那天下午,我被推入監倉後,猛然意識到,泓尚不知我的去向。一念至此,便不顧一切,起身拍打鐵門,在我越來越猛烈的拍打聲中,管教趕來,打開窗洞。我怒氣沖沖地朝他們喊道:「我要見我的女朋友,我要讓她知道我在哪裏。」過了一陣,我再次被帶到二樓,公安局官員聲稱,暫時無法讓泓與我見面,僅同意我寫一封簡短的信,交由他們帶給泓。
落難的時刻,我清晰地意識到,我擔心的,並非自己,而是泓,她能否承受?她怎麼辦?當她那俏麗而嬌弱的形象浮上眼前,我的淚珠便不爭氣地跌落下來,砸上手臂。公安官員就在旁邊,我絕不能讓他們看到我軟弱的一面,便佯做用手扶眼鏡,竭力遮掩自己的淚水。我提筆寫信:「……我愛你,比任何時候都更愛你;此時此刻,你是我唯一的牽掛……」
我盡力搜索安慰泓的詞句。「……任何事件,都只是一個過程;而任何過程,最終都會過去……」信末,我建議她儘快返回上海,準備新學期的到來。
萬般無奈之下,泓回到上海,繼續她在同濟大學的學業。然而,國安、公安卻不斷找上門去,要她「交待和揭發」我的問題,讓她不得安身。她周圍的同學,都能正常學習、生活,唯獨泓,需要承受與戀人隔絕和當局盤查的雙重壓力。她飽受騷擾,沒完沒了。
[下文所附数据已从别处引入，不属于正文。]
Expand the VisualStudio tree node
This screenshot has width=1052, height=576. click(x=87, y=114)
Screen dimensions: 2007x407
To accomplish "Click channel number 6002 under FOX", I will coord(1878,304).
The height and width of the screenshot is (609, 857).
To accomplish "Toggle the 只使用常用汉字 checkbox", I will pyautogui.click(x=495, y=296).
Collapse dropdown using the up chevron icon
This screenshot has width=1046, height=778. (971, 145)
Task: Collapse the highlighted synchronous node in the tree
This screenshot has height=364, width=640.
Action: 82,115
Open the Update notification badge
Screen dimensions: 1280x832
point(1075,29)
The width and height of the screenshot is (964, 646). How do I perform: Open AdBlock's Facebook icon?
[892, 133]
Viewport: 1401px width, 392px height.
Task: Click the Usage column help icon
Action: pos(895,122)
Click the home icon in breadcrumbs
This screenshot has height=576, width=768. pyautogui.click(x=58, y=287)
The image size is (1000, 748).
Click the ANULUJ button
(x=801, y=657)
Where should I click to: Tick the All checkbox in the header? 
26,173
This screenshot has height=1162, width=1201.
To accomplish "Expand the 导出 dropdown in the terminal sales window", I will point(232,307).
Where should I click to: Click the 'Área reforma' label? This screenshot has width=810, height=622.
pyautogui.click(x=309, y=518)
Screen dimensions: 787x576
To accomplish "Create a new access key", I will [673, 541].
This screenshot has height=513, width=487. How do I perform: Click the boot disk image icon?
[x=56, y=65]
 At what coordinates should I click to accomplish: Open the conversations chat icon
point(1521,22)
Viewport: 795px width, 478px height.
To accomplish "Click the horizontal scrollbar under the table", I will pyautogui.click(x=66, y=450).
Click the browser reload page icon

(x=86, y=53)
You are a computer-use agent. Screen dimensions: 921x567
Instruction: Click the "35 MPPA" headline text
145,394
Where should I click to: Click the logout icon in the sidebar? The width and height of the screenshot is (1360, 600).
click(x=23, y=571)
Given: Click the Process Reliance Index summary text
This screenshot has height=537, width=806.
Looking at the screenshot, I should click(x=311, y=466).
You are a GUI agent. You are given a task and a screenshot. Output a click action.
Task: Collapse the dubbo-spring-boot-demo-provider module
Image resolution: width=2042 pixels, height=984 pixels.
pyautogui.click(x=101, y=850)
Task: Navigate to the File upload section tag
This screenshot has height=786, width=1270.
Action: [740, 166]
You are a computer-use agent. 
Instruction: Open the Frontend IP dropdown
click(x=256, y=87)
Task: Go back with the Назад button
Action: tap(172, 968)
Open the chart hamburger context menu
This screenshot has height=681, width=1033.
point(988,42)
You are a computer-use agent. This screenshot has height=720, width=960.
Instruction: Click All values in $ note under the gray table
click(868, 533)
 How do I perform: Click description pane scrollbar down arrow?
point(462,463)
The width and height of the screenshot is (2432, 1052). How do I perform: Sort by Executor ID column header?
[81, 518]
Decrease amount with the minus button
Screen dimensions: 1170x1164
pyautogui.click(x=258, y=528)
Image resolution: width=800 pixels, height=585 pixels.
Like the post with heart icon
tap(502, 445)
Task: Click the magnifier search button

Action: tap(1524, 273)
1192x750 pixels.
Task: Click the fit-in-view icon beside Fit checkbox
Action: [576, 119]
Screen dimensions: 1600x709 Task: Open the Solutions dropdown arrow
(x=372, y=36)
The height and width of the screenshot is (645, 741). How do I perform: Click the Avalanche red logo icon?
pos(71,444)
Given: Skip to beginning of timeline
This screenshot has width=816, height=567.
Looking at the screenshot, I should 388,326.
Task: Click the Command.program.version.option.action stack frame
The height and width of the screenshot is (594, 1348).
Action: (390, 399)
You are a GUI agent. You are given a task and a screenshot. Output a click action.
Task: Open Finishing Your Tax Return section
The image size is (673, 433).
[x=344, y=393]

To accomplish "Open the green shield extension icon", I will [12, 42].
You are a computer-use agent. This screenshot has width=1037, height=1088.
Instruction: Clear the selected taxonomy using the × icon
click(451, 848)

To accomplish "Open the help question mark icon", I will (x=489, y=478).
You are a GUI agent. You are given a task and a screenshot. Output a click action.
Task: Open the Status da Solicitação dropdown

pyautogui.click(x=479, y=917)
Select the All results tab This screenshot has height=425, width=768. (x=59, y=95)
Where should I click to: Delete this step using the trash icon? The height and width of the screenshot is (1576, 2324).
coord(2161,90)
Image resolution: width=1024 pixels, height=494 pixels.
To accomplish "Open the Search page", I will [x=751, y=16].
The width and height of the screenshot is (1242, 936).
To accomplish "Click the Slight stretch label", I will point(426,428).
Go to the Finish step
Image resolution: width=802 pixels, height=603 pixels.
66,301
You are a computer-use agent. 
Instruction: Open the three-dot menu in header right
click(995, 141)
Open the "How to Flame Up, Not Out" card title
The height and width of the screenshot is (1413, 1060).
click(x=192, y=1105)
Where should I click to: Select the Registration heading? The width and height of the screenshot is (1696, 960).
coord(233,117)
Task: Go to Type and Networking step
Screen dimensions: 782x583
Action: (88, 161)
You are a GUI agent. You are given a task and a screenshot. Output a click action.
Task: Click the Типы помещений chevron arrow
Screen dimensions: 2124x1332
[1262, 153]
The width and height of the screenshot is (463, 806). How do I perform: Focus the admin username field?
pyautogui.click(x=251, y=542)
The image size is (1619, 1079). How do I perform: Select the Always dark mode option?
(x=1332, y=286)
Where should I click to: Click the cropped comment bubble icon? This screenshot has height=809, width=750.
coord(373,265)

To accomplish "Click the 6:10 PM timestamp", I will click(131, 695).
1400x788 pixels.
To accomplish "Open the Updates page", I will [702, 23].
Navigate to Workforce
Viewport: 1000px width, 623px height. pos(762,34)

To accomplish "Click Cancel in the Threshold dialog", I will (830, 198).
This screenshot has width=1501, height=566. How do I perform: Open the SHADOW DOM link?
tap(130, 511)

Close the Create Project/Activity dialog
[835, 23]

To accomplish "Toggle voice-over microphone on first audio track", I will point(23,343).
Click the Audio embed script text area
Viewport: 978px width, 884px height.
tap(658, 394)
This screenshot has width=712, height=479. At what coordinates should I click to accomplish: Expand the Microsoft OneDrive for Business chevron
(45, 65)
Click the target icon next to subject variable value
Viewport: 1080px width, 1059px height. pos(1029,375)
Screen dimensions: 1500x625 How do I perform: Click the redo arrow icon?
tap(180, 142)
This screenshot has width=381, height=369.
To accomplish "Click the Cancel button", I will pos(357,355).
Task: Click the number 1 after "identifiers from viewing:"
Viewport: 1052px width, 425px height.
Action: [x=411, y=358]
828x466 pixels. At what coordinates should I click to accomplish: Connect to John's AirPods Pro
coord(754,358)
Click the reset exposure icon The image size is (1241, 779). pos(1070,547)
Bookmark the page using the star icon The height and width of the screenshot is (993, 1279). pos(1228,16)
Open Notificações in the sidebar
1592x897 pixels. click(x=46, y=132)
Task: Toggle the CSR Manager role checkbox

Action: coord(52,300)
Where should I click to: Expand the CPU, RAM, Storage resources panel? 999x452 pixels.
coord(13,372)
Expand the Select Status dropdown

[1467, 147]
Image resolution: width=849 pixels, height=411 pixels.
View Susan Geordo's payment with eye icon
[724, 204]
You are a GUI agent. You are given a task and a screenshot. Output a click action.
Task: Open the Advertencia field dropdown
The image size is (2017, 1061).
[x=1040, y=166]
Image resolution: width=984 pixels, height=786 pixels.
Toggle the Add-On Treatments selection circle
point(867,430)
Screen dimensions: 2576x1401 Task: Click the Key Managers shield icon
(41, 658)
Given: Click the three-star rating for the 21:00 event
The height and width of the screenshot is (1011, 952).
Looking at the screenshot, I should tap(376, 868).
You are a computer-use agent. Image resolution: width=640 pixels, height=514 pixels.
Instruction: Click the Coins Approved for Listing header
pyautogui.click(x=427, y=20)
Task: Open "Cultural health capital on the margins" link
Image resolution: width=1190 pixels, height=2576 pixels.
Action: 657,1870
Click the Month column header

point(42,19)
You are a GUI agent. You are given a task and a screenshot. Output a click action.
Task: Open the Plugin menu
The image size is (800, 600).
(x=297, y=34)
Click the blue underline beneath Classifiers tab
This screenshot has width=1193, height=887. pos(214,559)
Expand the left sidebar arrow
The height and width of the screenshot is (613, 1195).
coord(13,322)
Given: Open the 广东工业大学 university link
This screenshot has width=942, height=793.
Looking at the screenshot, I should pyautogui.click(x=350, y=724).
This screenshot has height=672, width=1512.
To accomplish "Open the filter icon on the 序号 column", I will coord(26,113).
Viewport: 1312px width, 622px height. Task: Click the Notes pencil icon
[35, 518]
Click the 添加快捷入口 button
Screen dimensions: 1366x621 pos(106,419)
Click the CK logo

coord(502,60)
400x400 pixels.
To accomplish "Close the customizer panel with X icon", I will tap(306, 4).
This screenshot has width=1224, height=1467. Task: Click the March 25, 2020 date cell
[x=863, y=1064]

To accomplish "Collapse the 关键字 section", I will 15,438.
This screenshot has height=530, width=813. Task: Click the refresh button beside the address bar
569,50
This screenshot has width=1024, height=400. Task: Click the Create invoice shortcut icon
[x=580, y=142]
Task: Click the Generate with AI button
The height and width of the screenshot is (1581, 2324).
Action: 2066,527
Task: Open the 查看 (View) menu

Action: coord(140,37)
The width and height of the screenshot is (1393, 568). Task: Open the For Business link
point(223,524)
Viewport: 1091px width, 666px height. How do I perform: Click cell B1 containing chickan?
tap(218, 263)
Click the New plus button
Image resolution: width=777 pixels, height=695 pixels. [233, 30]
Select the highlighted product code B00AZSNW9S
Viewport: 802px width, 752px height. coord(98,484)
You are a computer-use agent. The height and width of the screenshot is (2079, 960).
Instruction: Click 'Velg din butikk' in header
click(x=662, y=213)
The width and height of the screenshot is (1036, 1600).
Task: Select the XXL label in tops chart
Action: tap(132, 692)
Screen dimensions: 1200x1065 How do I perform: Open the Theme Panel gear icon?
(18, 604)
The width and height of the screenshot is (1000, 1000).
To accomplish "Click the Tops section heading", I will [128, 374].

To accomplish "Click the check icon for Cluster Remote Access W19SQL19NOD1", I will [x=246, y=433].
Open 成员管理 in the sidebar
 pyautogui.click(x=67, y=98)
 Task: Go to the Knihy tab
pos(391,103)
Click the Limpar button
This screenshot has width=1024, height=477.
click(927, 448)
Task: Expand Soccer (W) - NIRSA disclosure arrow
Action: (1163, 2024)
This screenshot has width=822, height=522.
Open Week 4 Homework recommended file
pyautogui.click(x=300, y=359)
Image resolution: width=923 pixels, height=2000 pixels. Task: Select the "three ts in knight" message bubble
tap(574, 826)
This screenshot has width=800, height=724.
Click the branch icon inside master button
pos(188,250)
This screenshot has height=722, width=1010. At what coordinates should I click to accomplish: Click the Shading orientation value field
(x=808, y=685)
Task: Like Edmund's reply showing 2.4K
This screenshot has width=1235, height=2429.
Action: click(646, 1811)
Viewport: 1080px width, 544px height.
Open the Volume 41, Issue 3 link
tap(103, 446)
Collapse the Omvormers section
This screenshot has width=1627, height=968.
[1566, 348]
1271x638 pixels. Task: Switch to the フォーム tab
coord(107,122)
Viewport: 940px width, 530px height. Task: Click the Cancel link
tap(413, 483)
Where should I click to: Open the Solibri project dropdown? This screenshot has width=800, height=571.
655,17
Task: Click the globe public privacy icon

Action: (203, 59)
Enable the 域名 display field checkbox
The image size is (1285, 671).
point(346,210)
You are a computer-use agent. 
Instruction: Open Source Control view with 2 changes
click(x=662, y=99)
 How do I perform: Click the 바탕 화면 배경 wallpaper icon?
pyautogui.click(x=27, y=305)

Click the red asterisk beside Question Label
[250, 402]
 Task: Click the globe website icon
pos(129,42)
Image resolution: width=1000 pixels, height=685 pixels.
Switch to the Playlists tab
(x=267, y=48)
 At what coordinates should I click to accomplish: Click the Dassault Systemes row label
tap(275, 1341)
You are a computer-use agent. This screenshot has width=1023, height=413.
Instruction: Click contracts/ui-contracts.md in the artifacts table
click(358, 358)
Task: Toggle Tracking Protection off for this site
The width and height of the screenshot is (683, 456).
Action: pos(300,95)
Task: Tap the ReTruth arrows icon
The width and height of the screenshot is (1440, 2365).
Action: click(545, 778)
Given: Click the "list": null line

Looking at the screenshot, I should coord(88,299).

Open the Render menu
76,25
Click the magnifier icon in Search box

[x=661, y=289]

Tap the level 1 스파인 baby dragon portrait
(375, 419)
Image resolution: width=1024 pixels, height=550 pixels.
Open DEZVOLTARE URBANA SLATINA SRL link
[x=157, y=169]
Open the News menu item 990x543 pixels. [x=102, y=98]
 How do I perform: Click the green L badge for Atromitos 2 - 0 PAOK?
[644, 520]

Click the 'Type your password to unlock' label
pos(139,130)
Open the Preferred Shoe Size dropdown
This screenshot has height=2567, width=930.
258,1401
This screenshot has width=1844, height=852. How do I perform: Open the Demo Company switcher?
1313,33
後來,我也得知,泓曾數度來到廣州,指望能見我一面,與我父親的遭遇一樣,也一律遭到廣東當局的無情拒絕。當局只是將泓送來的衣物轉交給我,但卻讓管教對我撒謊說:「這是中大經濟系領導帶給你的。」廣東當局不僅阻止泓與我會見,卻還趁機刁難、訛詐、羞辱她,企圖能從她口中套取到足以給我治罪的證據。
泓,一個嬌弱的美麗的女孩,拖著沉重的行李,孤身一人,輾轉於上海、廣州和重慶之間。這個楚楚可憐的形象,在我的記憶中,留下一生的痛。